ST. ANDREW'S CROSS OF COMBINED DIAMONDS.

Central.--In Westmoreland. A margin. A despicable person. Bipeds. In
Ireland.

Upper Right Hand.--In game. Obscure. One of a class of laborers. A
sea-fowl. In sport.

Upper Left Hand.--In grapes. Devoured. Something dreaded by sailors. To
blunder. In melons.

Lower Right Hand.--In general. At present. A bird. Humor. In captain.

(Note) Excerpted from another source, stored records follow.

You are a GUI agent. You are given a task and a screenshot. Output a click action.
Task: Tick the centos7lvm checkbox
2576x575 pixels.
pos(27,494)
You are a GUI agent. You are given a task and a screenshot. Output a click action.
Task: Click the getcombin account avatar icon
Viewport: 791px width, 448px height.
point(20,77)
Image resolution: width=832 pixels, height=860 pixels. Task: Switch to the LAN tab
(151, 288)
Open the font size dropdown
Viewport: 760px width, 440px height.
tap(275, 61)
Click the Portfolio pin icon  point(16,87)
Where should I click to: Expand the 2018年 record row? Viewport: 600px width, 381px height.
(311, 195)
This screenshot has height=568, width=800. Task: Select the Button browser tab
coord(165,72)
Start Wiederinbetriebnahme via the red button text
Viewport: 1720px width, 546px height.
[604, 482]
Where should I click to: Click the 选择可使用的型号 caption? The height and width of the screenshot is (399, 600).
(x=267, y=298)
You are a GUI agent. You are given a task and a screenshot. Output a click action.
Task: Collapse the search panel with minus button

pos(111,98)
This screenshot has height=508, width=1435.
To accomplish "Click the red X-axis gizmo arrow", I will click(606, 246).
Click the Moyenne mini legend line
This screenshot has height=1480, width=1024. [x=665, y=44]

Lower Left Hand.--In amethyst. A tropical vegetable. A nobleman's house
and lands. A tumultuous crowd. In emerald.

  OWLET.

       *       *       *       *       *

No. 2.

ENIGMA.

  My first is in mat, but not in rug.
  My second in wasp, but not in bug.
  My third is in red, but not in blue.
  My fourth is in false, but not in true.
  My fifth is in wren, but not in owl.
  My sixth is in bird, but not in fowl.
  My seventh is in calm, but not in rough.
  My eighth is in shawl, but not in muff.
  My ninth is in poem, but not in ditty.
  My whole is a European city.

  MAMIE.

       *       *       *       *       *

No. 3.

EASY NUMERICAL CHARADES.

  1. My whole is a beautiful sheet of water composed of 13 letters.
  My 8, 13, 5, 3, 9 is a river in Europe.
  My 6, 2, 11 is a domestic animal.
  My 4, 10, 7, 8, 12 often wakes the baby.
  My 3, 13, 1 is always fresh.

  LITTLE SISTER.

  2. My whole is composed of 12 letters, and is always in motion.
  My 11, 2, 9, 6 can never be trusted.
  My 4, 7, 12 is a fluid.
  My 10, 3 is a musical term.
  My 8, 5, 1 is much used by the Japanese.

  JULIAN.

       *       *       *       *       *

ANSWERS TO PUZZLES IN NO. 50.

No. 1.

      W           H
    V I A       B A G
  W I T C H - H A Z E L
    A C E       G E M
      H           L

No. 2.

  J U R A   H A N D
  U R A L   A G U E
  R A A B   N U L L
  A L B A   D E L L

No. 3.

Wood-box.

No. 4.

1. Mustard seed. 2. Rhinoceros.

No. 5.

Boston.



NEW BOOKS FOR YOUNG READERS.


To the hosts of young readers who bade Dr. Bronson and his nephews Fred
and Frank good-by in Hong-Kong at the end of Part First of _The Boy
Travellers in the Far East_[1] the announcement that, by the appearance
of Part Second of this fascinating narrative, they may once more journey
into strange lands with their young friends, will be a welcome one.
Starting from Hong-Kong, the boys continue their travels down the coast
to Singapore, stopping by the way in Cochin China, Anam, Cambodia, and
Siam. From Singapore they sail through the Malayan Archipelago to
Batavia, in doing which they cross the equator. From Batavia they take
long excursions into the interior of the island of Java, and here the
reader has again to leave them for a time while they make preparations
for further explorations of the wonderful lands of the Far East.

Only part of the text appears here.